### Task requirements:
Render every line of the entries below as a JSON list of strings, one string per line, omitting blank lines.

### Task input:
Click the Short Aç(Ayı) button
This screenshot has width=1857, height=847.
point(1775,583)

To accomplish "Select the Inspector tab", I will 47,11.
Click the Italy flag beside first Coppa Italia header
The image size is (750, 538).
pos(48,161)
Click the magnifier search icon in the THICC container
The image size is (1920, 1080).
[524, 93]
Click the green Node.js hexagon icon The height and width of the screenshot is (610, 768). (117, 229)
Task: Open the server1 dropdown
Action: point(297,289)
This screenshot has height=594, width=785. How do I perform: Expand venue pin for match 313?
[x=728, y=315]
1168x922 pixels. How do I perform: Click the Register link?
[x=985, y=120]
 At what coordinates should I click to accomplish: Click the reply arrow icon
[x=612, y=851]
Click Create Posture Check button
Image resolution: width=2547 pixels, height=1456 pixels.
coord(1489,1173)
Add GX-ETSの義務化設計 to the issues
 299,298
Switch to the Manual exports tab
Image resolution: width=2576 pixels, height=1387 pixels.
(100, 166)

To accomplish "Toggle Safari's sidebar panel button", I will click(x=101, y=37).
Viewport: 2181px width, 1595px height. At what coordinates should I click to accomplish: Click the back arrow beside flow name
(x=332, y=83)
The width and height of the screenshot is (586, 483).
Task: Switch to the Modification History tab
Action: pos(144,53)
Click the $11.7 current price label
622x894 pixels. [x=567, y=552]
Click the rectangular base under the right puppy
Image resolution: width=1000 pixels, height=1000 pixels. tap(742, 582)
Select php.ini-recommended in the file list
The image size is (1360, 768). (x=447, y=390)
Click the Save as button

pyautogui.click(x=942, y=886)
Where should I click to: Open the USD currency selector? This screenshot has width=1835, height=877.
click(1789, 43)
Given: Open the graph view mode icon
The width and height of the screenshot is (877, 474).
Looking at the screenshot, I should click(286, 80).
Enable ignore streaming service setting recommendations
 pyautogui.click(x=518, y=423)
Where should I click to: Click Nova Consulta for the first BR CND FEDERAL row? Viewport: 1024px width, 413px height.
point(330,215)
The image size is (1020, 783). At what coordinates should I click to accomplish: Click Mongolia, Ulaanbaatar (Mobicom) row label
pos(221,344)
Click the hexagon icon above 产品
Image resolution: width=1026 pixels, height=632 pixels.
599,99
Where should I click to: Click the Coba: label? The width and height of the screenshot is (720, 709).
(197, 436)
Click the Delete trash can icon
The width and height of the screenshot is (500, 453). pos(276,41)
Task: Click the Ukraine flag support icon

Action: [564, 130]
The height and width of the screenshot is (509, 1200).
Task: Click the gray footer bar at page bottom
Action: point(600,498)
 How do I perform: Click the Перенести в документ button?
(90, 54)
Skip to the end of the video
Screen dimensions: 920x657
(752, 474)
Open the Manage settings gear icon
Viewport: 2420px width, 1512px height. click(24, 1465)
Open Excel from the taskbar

### Finished exercise:
[
  "Click the Short Aç(Ayı) button",
  "This screenshot has width=1857, height=847.",
  "point(1775,583)",
  "To accomplish \"Select the Inspector tab\", I will 47,11.",
  "Click the Italy flag beside first Coppa Italia header",
  "The image size is (750, 538).",
  "pos(48,161)",
  "Click the magnifier search icon in the THICC container",
  "The image size is (1920, 1080).",
  "[524, 93]",
  "Click the green Node.js hexagon icon The height and width of the screenshot is (610, 768). (117, 229)",
  "Task: Open the server1 dropdown",
  "Action: point(297,289)",
  "This screenshot has height=594, width=785. How do I perform: Expand venue pin for match 313?",
  "[x=728, y=315]",
  "1168x922 pixels. How do I perform: Click the Register link?",
  "[x=985, y=120]",
  " At what coordinates should I click to accomplish: Click the reply arrow icon",
  "[x=612, y=851]",
  "Click Create Posture Check button",
  "Image resolution: width=2547 pixels, height=1456 pixels.",
  "coord(1489,1173)",
  "Add GX-ETSの義務化設計 to the issues",
  " 299,298",
  "Switch to the Manual exports tab",
  "Image resolution: width=2576 pixels, height=1387 pixels.",
  "(100, 166)",
  "To accomplish \"Toggle Safari's sidebar panel button\", I will click(x=101, y=37).",
  "Viewport: 2181px width, 1595px height. At what coordinates should I click to accomplish: Click the back arrow beside flow name",
  "(x=332, y=83)",
  "The width and height of the screenshot is (586, 483).",
  "Task: Switch to the Modification History tab",
  "Action: pos(144,53)",
  "Click the $11.7 current price label",
  "622x894 pixels. [x=567, y=552]",
  "Click the rectangular base under the right puppy",
  "Image resolution: width=1000 pixels, height=1000 pixels. tap(742, 582)",
  "Select php.ini-recommended in the file list",
  "The image size is (1360, 768). (x=447, y=390)",
  "Click the Save as button",
  "pyautogui.click(x=942, y=886)",
  "Where should I click to: Open the USD currency selector? This screenshot has width=1835, height=877.",
  "click(1789, 43)",
  "Given: Open the graph view mode icon",
  "The width and height of the screenshot is (877, 474).",
  "Looking at the screenshot, I should click(286, 80).",
  "Enable ignore streaming service setting recommendations",
  " pyautogui.click(x=518, y=423)",
  "Where should I click to: Click Nova Consulta for the first BR CND FEDERAL row? Viewport: 1024px width, 413px height.",
  "point(330,215)",
  "The image size is (1020, 783). At what coordinates should I click to accomplish: Click Mongolia, Ulaanbaatar (Mobicom) row label",
  "pos(221,344)",
  "Click the hexagon icon above 产品",
  "Image resolution: width=1026 pixels, height=632 pixels.",
  "599,99",
  "Where should I click to: Click the Coba: label? The width and height of the screenshot is (720, 709).",
  "(197, 436)",
  "Click the Delete trash can icon",
  "The width and height of the screenshot is (500, 453). pos(276,41)",
  "Task: Click the Ukraine flag support icon",
  "Action: [564, 130]",
  "The height and width of the screenshot is (509, 1200).",
  "Task: Click the gray footer bar at page bottom",
  "Action: point(600,498)",
  " How do I perform: Click the Перенести в документ button?",
  "(90, 54)",
  "Skip to the end of the video",
  "Screen dimensions: 920x657",
  "(752, 474)",
  "Open the Manage settings gear icon",
  "Viewport: 2420px width, 1512px height. click(24, 1465)",
  "Open Excel from the taskbar"
]